Skip to content

v0.4.0

Choose a tag to compare

@Crivella Crivella released this 29 Oct 00:58
· 30 commits to master since this release
b3f8ae4

What's Changed

Now it is possible to use OCR models that work on a single line.
Before the pipeline would pass the entire BOX to the OCR model which would make model trained on single line spit out nonsensical results.
Now model can be created with ocr_mode set to merged[default] or single.
If set to single the non-merged bounding boxes will be passed and the model.
The text results will afterward be stiched together by reasonably ordering the Boxes by line/column chunks.

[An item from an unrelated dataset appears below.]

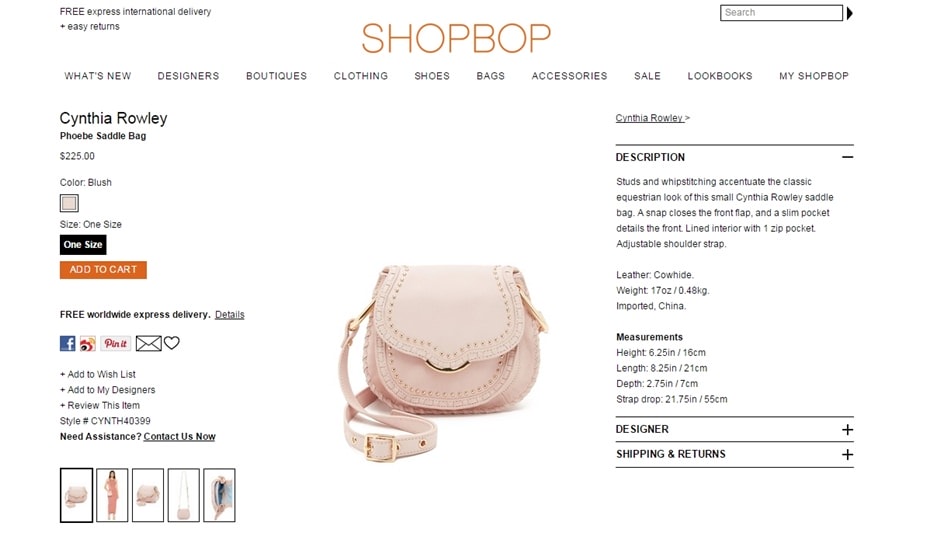Open the Contact Us Now link

point(179,437)
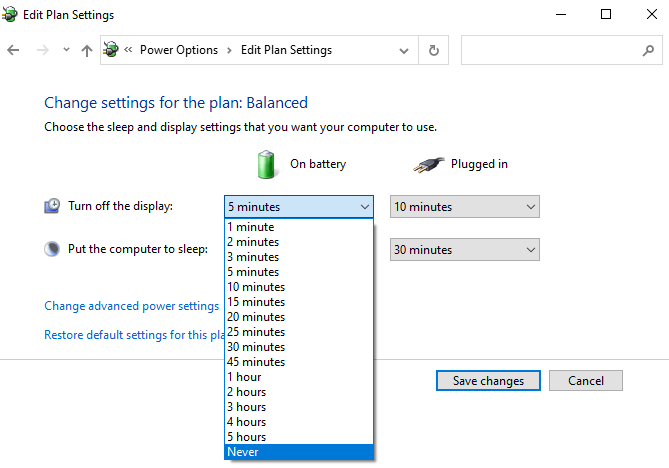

  • Modified the API for the OCRBoxModel._box_detection should now return a list of dictionaries containing 'merged: tuple[int, int, int, int] the merged bounding box and 'single': list[tuple[int, int, int, int]] a list of single bounding boxes that has been merged into merged.
  • Modified the database models:
    • OCRModel: Added ocr_mode field with possible values: merged[default] single.
    • BBox: Foreign key from_ocr renamed to from_ocr_merged
    • BBox: Added foreign key from_ocr_single
    • BBox: Added foreign key to_merged (point to the merged BBox generated by merging THIS + other boxes)
    • OCRRun: Foreign key result renamed to result_merged (denote the output was from a merged real/mock run)
    • OCRRun: Added foreign key result_single (denote the output was from a single run)
  • Fixed a bug related to Issue #11 where the %userprofile%/.ocr_translate folder was not being properly created by the EXE release if it did not exists.